No entanto, a génese do nazismo não terá sido uma singularidade germânica. Aliás, neste ensaio referem-se elementos existentes nas sociedades ocidentais criados antes do nazismo e que surgiram como justificação à implantação deste. Sentimentos como o colonialismo de Bonapart e a esterilização de indivíduos considerados inúteis para a sociedade terão tido lugar em locais como a França e os Estados Unidos da America (onde se verificou a conquista do Oeste em detrimento dos Indios), respectivamente. É inclusive dado relevo à cumplicidade do industrial Henry Ford para com o nazismo que emergia na Alemanha – há mesmo dados históricos que comprovam a existência de um donativo extremamente generoso de Ford a Hitler na primavera de 1939. Além disso, é também demonstrado com exemplos o facto de Hitler ter seguido a União Soviética na sua forma de governação retendo “do bolchevismo a vontade socialista revolucionária, como a forma autoritária do partido único”. Aliás, JLV vai mais longe e atribui um sentimento de pura e deliberada conivência dos USA para com Hitler onde, inclusivamente, “(…) ter-se-ão construído doutrinas acizilizadas da ordem pública que visavam restringir manifestações (…) e censurar opiniões (…)”.

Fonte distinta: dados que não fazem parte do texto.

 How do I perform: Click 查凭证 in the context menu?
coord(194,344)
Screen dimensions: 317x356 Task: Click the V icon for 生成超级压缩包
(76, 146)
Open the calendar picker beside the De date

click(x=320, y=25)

A segunda parte, intitulada “Sair da ideologia de extermínio”, propõe dois capítulos de “terapia cognitiva” para sair, e uma revisão de focos de antagonismo (a incidir sobre o conflito israelo-palestino). Apesar do distanciamento cronólogico dos factos, JVL não desculpabiliza o nazismo – como se isso fosse possível nos dias que correm -, e muito menos relativiza a sua importância e barbariedade. Faz, isso sim, uma correlação com o que se passou, sobretudo, no contexto europeu dos anos 30 e 40.
Nota-se o esforço do autor em tentar perceber e explicar o porquê da ideologia nazi ter surgido na Alemanha e não noutro local do Ocidente, como podia ter sido bem possível. Aliás, JVL interpreta o nazismo como uma acção Alemã com raízes ocidentais, e vê o nazismo como uma intenção claramente realista, algo que, neste extenso ensaio, é fortemente sustentado com excertos de declarações públicas dos homens mais chegados a Hitler – o que enriquece ainda mais a sua competência documental. Uma obra para ler e reflectir.